Work task — When you transcribe the entries below, begin at their first line and stop after the line containing "Get my free quotes now → (56, 639)"; pictures stay out.

Source information —

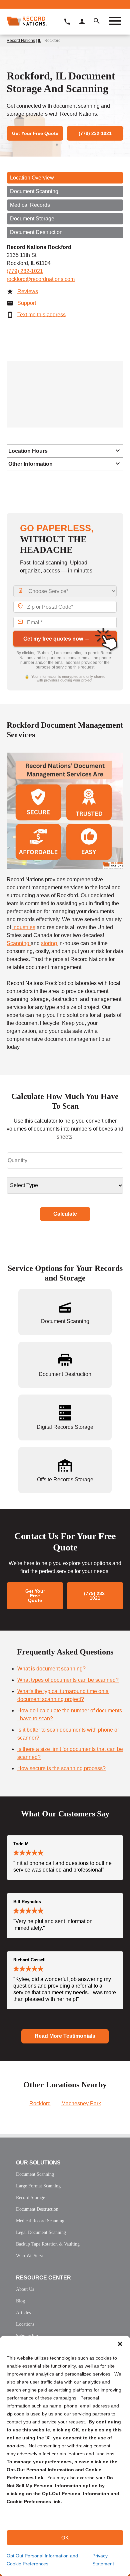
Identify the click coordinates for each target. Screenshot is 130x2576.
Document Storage (32, 218)
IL (39, 40)
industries (23, 927)
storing (49, 943)
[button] (120, 2344)
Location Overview (32, 178)
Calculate (65, 1214)
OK (65, 2537)
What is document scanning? (51, 1668)
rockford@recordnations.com (41, 279)
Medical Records (30, 205)
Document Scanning (34, 191)
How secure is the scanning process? (61, 1768)
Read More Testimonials (65, 2036)
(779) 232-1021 (25, 271)
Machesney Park (81, 2103)
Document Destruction (36, 232)
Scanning (19, 943)
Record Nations (21, 40)
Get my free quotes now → (56, 639)
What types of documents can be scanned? (68, 1680)
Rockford (40, 2103)
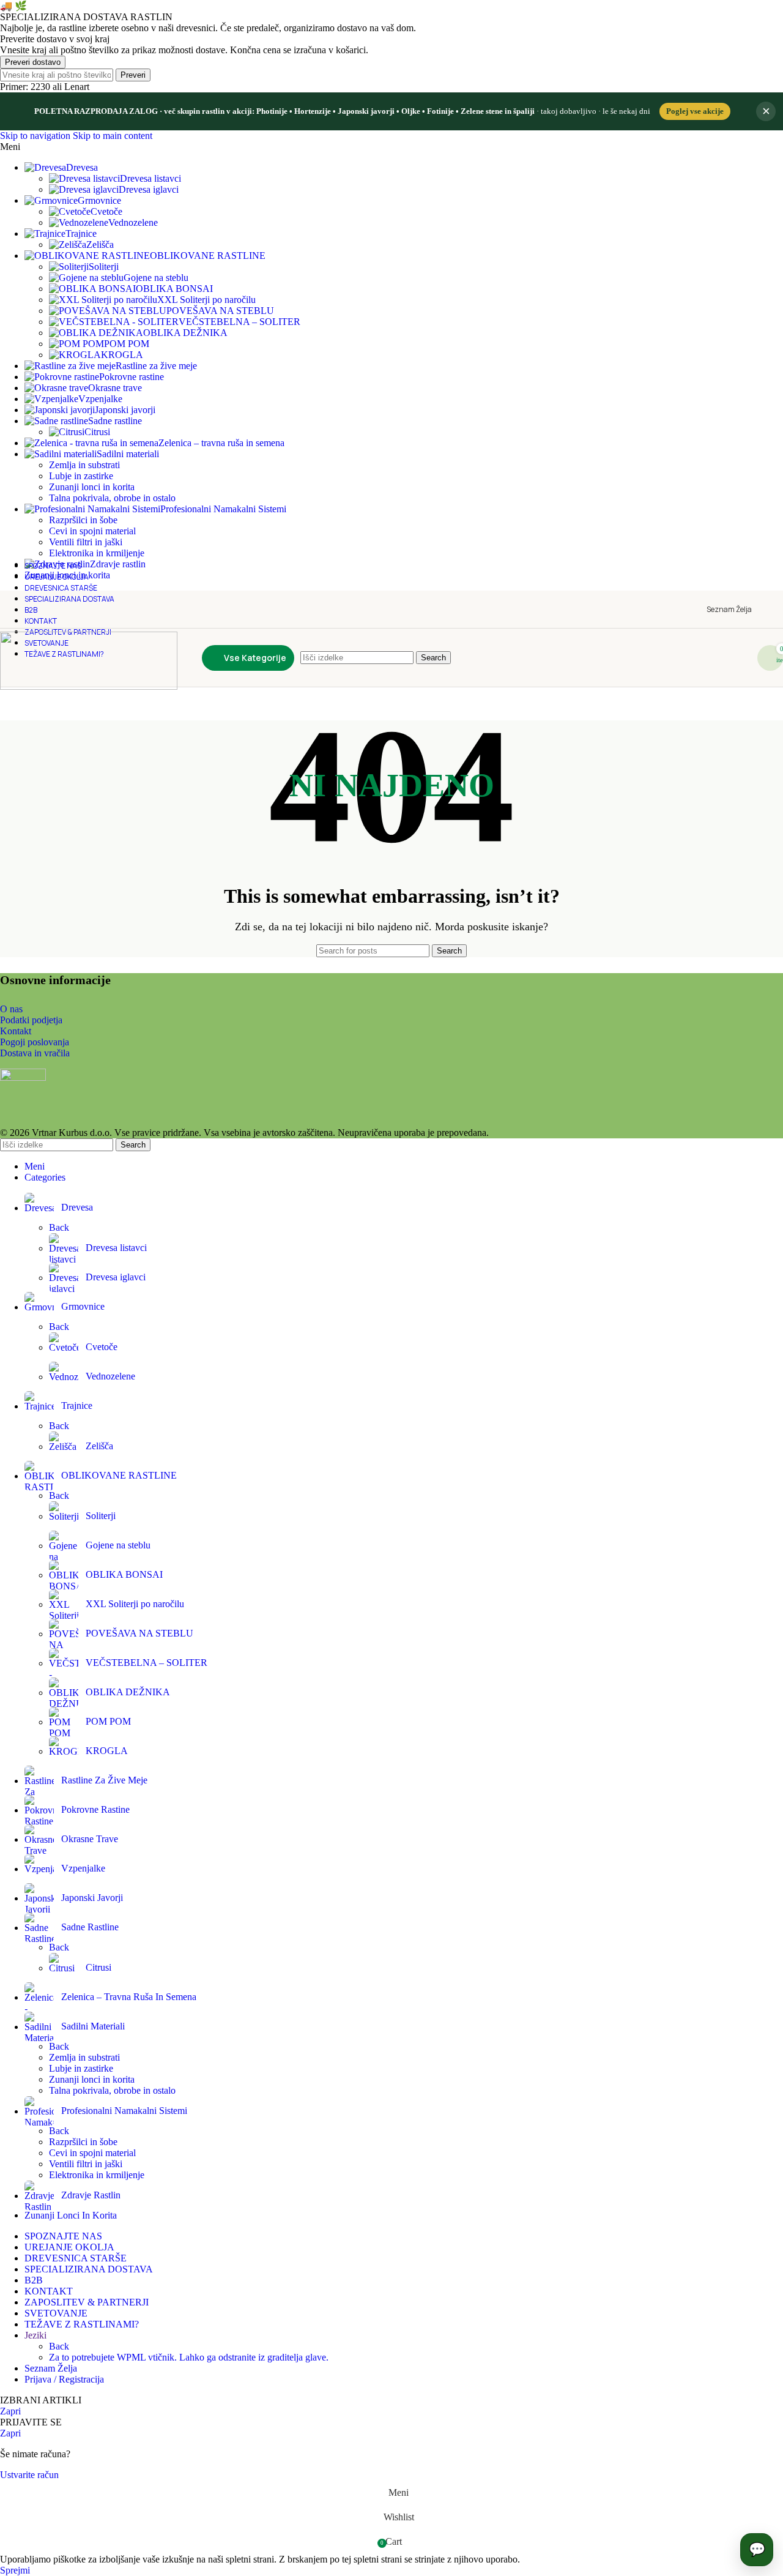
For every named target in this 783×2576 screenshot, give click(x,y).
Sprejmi (15, 2570)
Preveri (133, 75)
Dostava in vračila (35, 1053)
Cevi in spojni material (92, 531)
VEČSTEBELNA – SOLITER (239, 321)
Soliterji (104, 266)
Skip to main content (112, 135)
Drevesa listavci (150, 178)
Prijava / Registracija (64, 2379)
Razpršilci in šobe (83, 520)
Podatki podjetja (31, 1020)
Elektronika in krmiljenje (96, 2175)
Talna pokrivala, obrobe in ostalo (112, 498)
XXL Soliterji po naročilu (206, 299)
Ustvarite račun (29, 2475)
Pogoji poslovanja (34, 1042)
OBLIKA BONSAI (174, 288)
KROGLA (122, 354)
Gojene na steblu (156, 277)
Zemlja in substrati (84, 465)
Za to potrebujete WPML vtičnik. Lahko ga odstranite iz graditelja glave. (188, 2357)
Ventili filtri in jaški (85, 542)
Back (59, 1227)
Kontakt (15, 1031)
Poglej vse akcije (695, 111)
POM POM (126, 343)
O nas (11, 1009)
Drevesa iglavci (149, 189)
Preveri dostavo (33, 62)
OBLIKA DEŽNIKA (185, 332)
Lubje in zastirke (81, 476)
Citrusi (97, 432)
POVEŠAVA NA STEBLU (220, 310)
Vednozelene (133, 222)
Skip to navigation (36, 135)
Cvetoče (106, 211)
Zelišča (100, 244)
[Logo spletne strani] (88, 686)
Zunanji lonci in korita (92, 487)
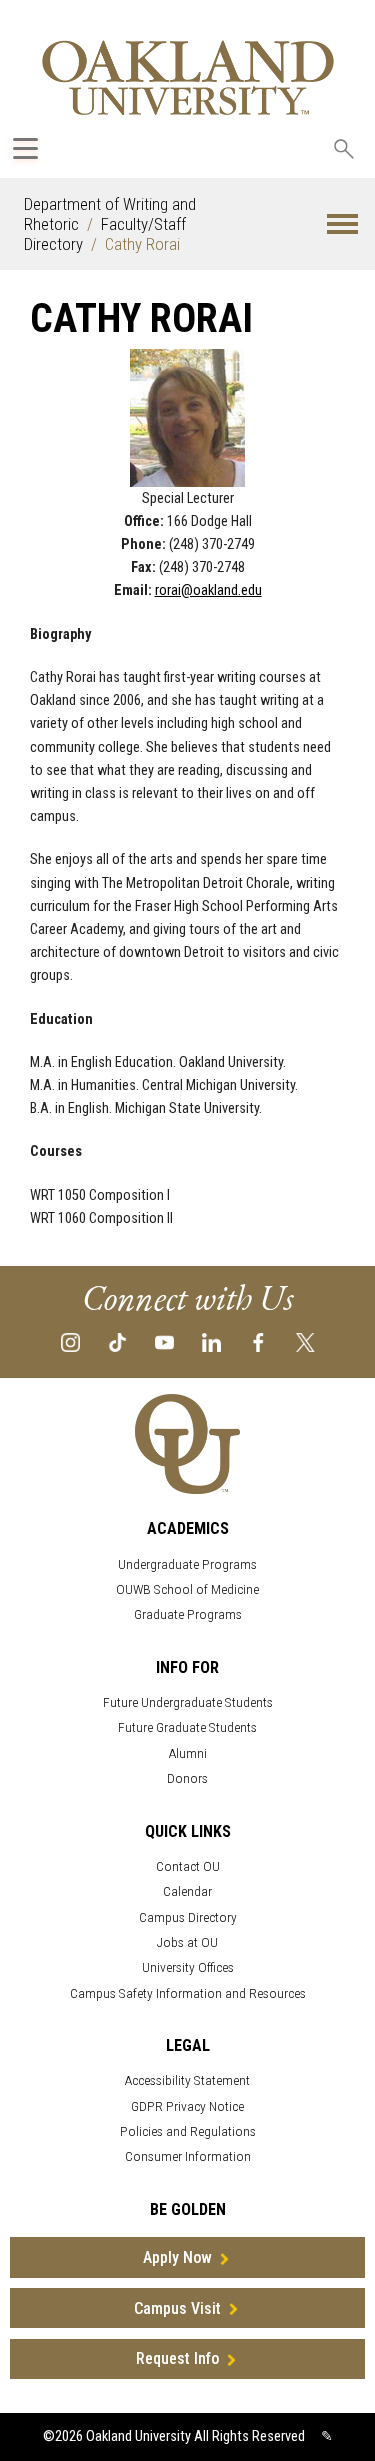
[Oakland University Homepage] (188, 77)
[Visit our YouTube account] (164, 1341)
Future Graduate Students (187, 1727)
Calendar (187, 1891)
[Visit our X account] (305, 1341)
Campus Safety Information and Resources (188, 1993)
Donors (187, 1778)
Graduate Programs (188, 1614)
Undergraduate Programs (187, 1564)
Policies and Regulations (188, 2131)
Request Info (177, 2358)
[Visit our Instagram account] (70, 1341)
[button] (342, 224)
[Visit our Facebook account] (258, 1341)
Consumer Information (188, 2156)
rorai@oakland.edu (208, 590)
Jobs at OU (187, 1942)
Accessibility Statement (187, 2080)
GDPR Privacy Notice (187, 2106)
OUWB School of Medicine (187, 1589)
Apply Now (177, 2257)
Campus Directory (188, 1917)
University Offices (188, 1967)
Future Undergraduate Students (188, 1702)
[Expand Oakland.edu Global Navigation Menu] (25, 148)
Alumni (188, 1753)
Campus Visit (177, 2308)
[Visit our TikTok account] (117, 1341)
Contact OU (188, 1866)
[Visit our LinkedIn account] (211, 1341)
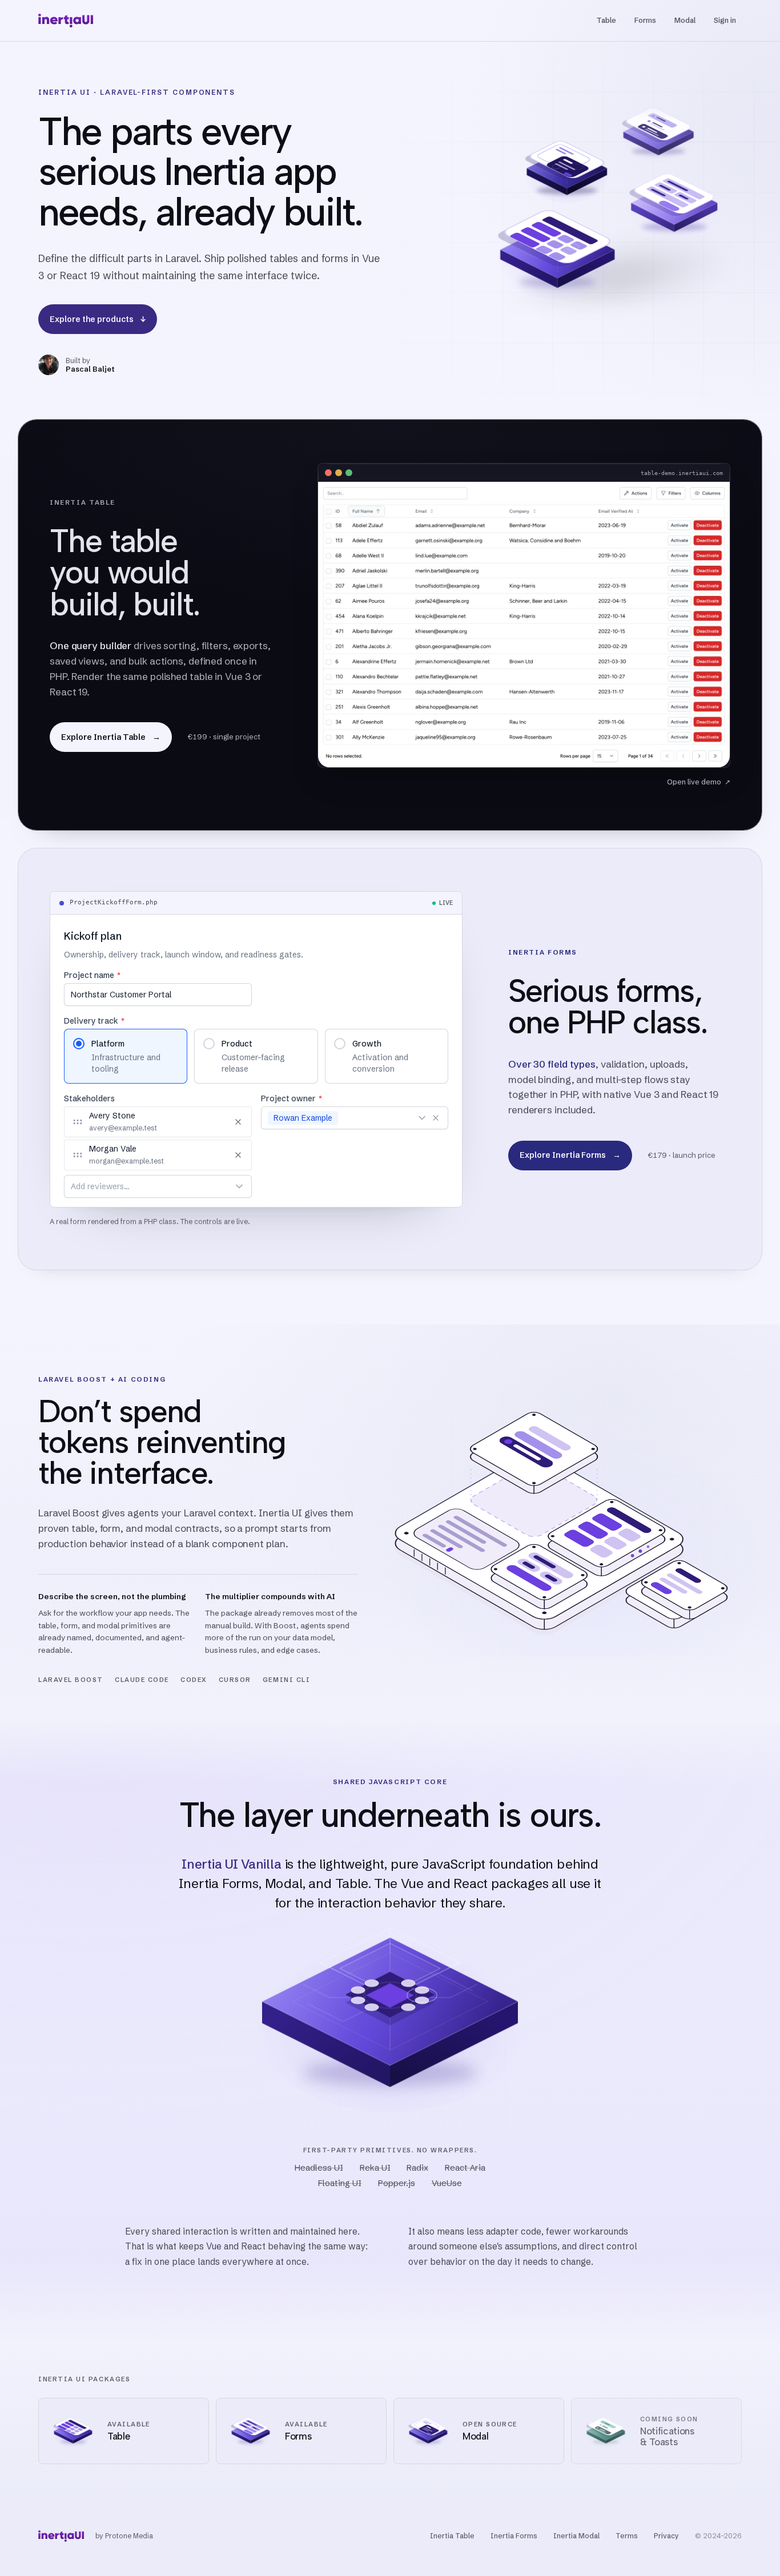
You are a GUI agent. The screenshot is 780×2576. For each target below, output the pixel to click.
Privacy (666, 2535)
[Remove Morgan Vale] (237, 1155)
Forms (645, 20)
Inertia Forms (513, 2535)
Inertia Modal (576, 2535)
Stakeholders (89, 1098)
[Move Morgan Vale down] (219, 1155)
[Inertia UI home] (66, 20)
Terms (627, 2535)
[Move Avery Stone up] (204, 1122)
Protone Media (129, 2535)
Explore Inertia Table (110, 737)
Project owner (290, 1098)
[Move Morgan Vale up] (204, 1155)
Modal (684, 20)
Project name (92, 975)
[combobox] (145, 1186)
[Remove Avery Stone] (237, 1122)
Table (606, 20)
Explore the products (98, 319)
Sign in (725, 20)
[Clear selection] (435, 1118)
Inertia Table (452, 2535)
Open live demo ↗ (698, 782)
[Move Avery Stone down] (219, 1122)
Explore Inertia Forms (570, 1155)
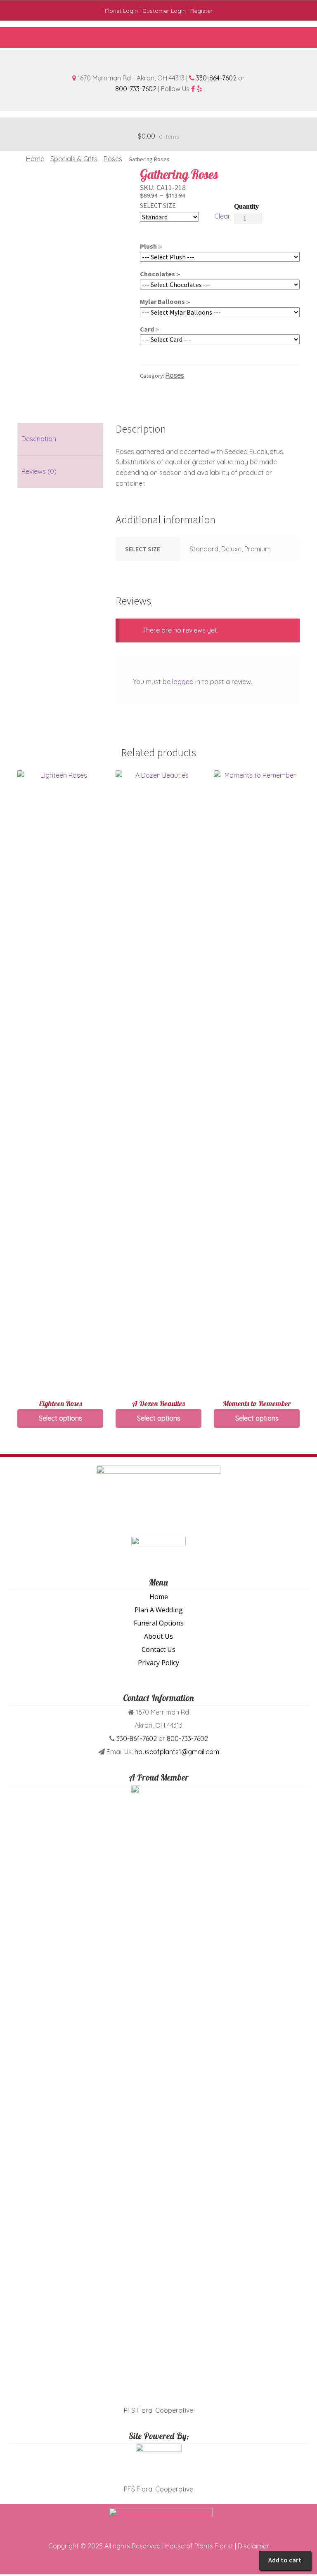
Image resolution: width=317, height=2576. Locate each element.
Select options (60, 1418)
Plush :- (151, 246)
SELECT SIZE (158, 205)
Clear (222, 216)
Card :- (149, 329)
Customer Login (164, 10)
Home (35, 159)
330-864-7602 (216, 78)
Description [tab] (38, 439)
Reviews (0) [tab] (39, 471)
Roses (113, 159)
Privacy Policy (158, 1662)
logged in (186, 682)
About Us (158, 1636)
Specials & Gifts (73, 159)
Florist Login (121, 10)
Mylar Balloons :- (165, 301)
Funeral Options (159, 1623)
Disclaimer (253, 2546)
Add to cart (284, 2560)
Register (201, 10)
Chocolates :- (160, 274)
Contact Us (158, 1649)
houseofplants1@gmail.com (177, 1752)
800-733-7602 (135, 89)
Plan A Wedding (159, 1609)
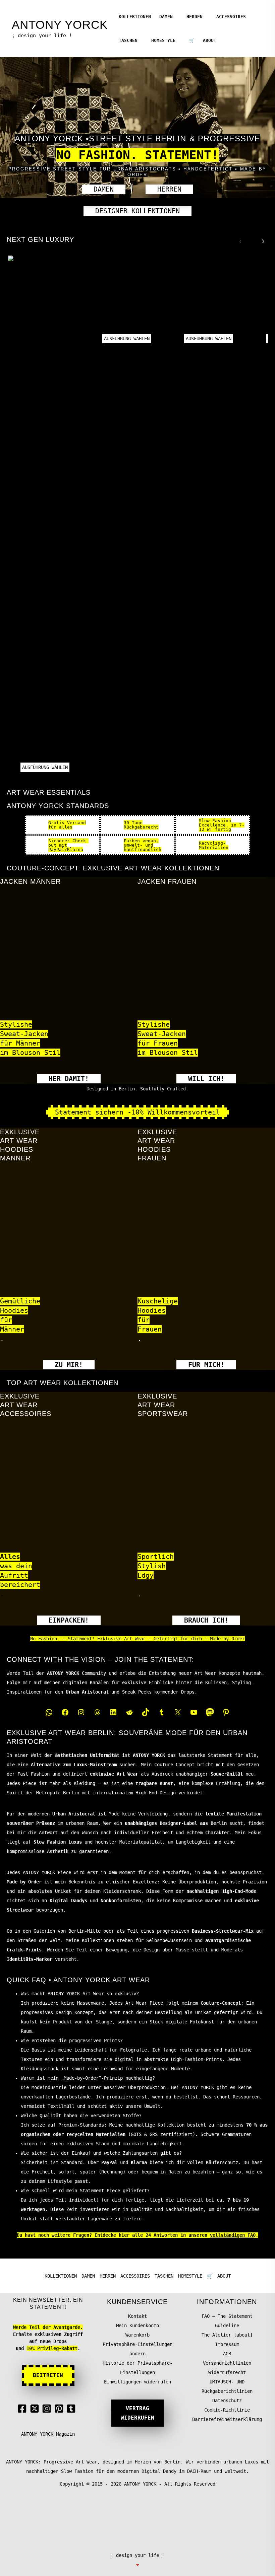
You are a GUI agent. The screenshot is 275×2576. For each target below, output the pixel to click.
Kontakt (137, 2316)
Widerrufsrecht (227, 2372)
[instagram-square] (48, 2408)
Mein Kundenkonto (137, 2325)
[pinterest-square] (60, 2408)
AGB (227, 2353)
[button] (103, 189)
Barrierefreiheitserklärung (227, 2419)
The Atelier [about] (227, 2335)
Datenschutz (227, 2400)
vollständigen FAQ (233, 2235)
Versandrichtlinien (227, 2363)
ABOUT (209, 40)
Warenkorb (137, 2335)
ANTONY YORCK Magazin (48, 2434)
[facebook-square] (23, 2408)
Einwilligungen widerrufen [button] (137, 2381)
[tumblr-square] (72, 2408)
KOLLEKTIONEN (135, 16)
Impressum (227, 2344)
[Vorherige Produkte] (239, 239)
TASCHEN (128, 40)
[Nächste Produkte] (261, 239)
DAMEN (166, 16)
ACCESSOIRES (231, 16)
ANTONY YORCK (60, 24)
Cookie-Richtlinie (227, 2410)
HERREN (194, 16)
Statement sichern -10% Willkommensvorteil (137, 1112)
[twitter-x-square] (36, 2408)
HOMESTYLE (163, 40)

Task result —
Identify the click coordinates for each target. Screenshot is 130x2576.
Document Storage (32, 218)
IL (39, 40)
industries (23, 927)
storing (49, 943)
[button] (120, 2344)
Location Overview (32, 178)
Calculate (65, 1214)
OK (65, 2537)
What is document scanning? (51, 1668)
rockford@recordnations.com (41, 279)
Medical Records (30, 205)
Document Scanning (34, 191)
How secure is the scanning process? (61, 1768)
Read More Testimonials (65, 2036)
(779) 232-1021 (25, 271)
Machesney Park (81, 2103)
Document Destruction (36, 232)
Scanning (19, 943)
Record Nations (21, 40)
Get my free quotes now → (56, 639)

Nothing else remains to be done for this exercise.